If $ B:V \times V \rightarrow K$ is a symmetric bilinear form over a finite-dimensional vector space, where the characteristic of the field is not 2, then we may prove that there is an orthogonal basis such that $ B$ is represented by

$\displaystyle \bordermatrix{& \cr & a_{1} & 0 & \ldots & 0\cr & 0 & a_{2} & \ldots & 0\cr & \vdots & \vdots & \ddots & \vdots\cr & 0 & 0 &\ldots & a_{n}\cr } $

Recall that a bilinear form has a well-defined rank, and denote this by $ r$.

If $ K = \mathbb{R}$ we may choose a basis such that $ a_1 = \cdots = a_t = 1$, $ a_{t+1} = \cdots = a_{t+p} = -1$ and $ a_{t+p+j} = 0$, for some integers $ p$ and $ t$, where $ 1 \le j \le n-t-p$. Furthermore, these integers are invariants of the bilinear form. This is known as Sylvester's Law of Inertia. $ B$ is positive definite if and only if $ t = n$, $ p = 0$. Such a form constitutes a real inner product space.

If $ K = \mathbb{C}$ we may go further and choose a basis such that $ a_1 = \cdots = a_r = 1$ and $ a_{r + j} = 0$, where $ 1 \le j \le n-r$.

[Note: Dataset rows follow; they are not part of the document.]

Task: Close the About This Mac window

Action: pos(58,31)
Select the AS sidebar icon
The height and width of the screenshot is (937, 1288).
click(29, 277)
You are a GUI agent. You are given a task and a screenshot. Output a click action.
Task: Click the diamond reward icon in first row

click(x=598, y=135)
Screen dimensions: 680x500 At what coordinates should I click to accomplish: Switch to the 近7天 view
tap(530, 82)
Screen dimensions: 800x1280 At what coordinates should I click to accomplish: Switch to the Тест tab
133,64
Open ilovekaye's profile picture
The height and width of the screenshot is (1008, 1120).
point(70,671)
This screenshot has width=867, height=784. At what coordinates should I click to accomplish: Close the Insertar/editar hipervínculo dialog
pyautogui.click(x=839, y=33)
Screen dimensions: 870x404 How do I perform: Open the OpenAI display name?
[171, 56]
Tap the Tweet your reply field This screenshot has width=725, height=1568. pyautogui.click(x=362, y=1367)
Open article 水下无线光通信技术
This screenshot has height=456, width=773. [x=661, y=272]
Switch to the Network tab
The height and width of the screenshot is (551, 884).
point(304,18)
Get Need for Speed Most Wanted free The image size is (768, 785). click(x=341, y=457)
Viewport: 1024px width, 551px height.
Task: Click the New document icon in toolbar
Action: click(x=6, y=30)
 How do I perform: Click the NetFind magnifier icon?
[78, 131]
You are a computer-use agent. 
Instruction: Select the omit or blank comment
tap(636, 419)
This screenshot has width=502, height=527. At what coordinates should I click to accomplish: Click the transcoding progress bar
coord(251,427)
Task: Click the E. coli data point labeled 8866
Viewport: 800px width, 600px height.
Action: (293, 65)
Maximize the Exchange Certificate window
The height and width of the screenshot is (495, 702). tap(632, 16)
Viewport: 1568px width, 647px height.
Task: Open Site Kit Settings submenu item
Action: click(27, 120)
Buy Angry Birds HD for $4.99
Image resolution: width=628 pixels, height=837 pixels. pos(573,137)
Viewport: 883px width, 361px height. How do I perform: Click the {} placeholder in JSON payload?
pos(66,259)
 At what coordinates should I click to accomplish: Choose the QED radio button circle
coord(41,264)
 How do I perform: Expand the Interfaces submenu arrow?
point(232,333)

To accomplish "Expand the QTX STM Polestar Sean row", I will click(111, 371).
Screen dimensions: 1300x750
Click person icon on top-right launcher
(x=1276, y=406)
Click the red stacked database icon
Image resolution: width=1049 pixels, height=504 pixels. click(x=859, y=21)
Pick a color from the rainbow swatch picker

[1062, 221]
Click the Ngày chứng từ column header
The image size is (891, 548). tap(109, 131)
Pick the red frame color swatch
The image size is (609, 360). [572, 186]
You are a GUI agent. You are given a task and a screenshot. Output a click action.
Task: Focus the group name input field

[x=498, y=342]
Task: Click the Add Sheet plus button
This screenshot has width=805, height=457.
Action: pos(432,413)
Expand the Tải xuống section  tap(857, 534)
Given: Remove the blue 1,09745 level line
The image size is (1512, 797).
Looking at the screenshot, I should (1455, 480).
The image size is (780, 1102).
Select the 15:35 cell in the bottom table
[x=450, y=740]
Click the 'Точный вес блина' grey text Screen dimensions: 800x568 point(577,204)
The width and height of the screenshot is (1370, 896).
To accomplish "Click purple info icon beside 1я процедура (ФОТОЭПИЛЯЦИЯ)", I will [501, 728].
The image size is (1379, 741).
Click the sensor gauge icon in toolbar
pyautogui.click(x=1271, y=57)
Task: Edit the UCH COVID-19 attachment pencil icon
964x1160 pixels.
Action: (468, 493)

If $ K = F_p$ we may choose a basis such that $ a_1 = \cdots = a_{r-1} = 1$,

$ a_r = n$ or $ a_r = 1$; and $ a_{r+j} = 0$, where $ 1 \le j \le n-r$, and $ n$ is the least positive quadratic non-residue.



"canonical basis for symmetric bilinear forms" is owned by Mathprof. [ full author list (2) | owner history (1) ]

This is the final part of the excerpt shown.